= Artist corporation =

Type of limited liability corporation entity

An artist corporation (or A-Corps or artist company) is a type of limited liability company (LLC) that is specifically designed for artists and creative professionals. This type of company contains legal protections for artists to retains 51% artistic ownership of assets that aren't explicitly designed with other LLCs or corporation structures if or when the corporation is dissolved.

== History ==
In 2025, Yancey Strickler, a co-founder of the crowd-funding platform Kickstarter, shared the idea of the Artist Company at a TED Talk. Strickler differentiates A-Corps from other limited liability companies (LLCs) because the holding company can own the collection, album, or creative commercial business with other creatives or investors. Strickler said he chose Colorado to help codify this structure because he was advised to by arts advocates like the Sundance Institute’s Eugene Hernandez.

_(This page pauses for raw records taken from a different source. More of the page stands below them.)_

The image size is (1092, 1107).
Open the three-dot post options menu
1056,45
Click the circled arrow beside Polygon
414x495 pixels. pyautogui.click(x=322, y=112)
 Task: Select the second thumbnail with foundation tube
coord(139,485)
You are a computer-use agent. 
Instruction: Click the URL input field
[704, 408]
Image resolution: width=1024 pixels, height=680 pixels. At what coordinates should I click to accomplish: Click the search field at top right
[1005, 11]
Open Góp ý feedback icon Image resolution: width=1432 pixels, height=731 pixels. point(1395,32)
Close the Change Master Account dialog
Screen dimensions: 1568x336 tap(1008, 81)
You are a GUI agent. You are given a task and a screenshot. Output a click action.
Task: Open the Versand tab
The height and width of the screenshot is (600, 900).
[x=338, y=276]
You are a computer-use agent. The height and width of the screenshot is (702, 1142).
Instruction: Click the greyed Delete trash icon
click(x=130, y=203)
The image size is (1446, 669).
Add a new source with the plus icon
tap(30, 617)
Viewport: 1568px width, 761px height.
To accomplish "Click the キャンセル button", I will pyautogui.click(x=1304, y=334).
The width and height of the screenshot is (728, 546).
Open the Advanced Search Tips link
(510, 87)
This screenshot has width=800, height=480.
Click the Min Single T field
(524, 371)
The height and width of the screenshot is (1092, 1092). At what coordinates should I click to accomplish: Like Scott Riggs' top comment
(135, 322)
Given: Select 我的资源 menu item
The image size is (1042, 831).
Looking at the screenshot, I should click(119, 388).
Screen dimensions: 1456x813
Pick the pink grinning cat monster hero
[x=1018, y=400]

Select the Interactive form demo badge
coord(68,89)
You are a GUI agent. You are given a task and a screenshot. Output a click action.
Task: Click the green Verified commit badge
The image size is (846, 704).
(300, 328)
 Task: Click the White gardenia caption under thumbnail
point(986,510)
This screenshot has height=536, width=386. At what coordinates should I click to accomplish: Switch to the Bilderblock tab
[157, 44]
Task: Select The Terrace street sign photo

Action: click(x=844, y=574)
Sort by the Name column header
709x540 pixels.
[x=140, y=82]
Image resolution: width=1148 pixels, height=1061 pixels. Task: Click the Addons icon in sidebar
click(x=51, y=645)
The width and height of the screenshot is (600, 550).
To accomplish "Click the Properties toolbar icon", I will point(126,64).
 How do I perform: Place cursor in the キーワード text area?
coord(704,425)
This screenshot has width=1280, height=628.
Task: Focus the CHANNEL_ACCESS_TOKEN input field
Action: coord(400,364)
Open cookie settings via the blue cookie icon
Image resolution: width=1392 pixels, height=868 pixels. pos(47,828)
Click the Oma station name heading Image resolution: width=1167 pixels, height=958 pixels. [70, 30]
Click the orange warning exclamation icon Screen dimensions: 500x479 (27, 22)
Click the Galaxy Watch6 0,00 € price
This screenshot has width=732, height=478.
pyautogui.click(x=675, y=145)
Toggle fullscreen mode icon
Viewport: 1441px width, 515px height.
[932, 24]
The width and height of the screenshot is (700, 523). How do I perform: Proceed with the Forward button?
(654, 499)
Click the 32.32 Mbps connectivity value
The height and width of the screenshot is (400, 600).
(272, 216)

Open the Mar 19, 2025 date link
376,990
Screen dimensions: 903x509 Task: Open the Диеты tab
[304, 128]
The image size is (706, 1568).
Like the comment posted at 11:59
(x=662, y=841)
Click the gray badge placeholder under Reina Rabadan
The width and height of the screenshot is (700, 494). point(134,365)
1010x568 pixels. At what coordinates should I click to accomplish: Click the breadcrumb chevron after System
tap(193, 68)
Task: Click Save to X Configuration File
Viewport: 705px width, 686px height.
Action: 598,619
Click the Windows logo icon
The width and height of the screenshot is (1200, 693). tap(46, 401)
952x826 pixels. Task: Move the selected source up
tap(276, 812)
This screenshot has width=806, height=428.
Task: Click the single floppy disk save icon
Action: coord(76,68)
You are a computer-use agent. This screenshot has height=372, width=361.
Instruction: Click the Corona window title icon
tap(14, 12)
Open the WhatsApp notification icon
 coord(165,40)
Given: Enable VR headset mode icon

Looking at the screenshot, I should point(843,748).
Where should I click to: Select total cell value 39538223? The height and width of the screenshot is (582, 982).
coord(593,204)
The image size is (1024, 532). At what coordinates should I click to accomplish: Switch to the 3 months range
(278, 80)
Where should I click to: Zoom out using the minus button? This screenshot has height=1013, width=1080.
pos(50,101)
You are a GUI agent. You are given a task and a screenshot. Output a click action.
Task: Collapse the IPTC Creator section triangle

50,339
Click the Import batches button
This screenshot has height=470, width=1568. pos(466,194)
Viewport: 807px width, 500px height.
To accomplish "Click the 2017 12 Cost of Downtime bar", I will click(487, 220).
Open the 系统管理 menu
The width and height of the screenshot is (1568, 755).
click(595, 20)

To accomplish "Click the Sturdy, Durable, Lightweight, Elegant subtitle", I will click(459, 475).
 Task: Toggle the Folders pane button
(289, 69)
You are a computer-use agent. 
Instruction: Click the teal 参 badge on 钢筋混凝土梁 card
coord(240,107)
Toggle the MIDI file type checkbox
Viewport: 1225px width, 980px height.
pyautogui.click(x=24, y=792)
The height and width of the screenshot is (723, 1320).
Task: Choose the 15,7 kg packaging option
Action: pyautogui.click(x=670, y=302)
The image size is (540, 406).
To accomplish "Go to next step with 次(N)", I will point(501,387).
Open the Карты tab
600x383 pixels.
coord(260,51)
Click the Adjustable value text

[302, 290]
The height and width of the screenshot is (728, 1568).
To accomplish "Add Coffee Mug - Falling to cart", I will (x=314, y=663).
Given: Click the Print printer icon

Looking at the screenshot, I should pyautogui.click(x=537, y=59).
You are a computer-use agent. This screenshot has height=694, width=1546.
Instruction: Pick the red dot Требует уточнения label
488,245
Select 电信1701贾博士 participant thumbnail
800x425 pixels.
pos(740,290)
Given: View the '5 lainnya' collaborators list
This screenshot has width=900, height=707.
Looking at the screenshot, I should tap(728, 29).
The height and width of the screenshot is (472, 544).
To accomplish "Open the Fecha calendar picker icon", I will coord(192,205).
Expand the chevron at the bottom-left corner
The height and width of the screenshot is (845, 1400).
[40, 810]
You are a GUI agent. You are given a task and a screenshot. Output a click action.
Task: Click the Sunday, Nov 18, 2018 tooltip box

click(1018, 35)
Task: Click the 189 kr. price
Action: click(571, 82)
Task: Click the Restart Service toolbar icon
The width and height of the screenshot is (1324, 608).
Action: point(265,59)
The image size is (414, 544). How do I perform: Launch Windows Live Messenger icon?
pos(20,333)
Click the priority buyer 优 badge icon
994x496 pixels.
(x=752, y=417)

On June 2, 2026, Colorado passed Senate Bill 133 (SB26-133) into law, which creates a new type of LLC in the state called an Artist Company. The bill stipulates that the art can be treated as a capital contribution rather than a generic asset. The bill enables equity sharing similar to an S corporation, but the tax and liability protection of an LLC. The Artist Company also describes a mechanism whereby 51% of artistic ownership is required to file for the organization with the Secretary of State. This mechanism stipulates that in the event that company is dissolved, the rights to the artistic work, its royalties, and revenue would go to the member who assigned, licensed, or created the artistic work.

== Motivations ==
There are examples of artists' situations that may warrant the unique qualities of an A Corp. A Denver-based artist has independently developed and taught a guided meditation and abstract painting classes at the Denver Art Museum for five years as of 2026. However, with plans to license their work, the artist is concerned for the ownership of their intellectual property and its relationship with the museum gives its history and connection to the museum. Similarly, a British multimedia artist and co-curator of an exhibition at the Clyfford Still Museum in Denver is considering options for retaining and growing their artistic project for licensing instead of one-off one-time fees, but he is eager to license the idea instead.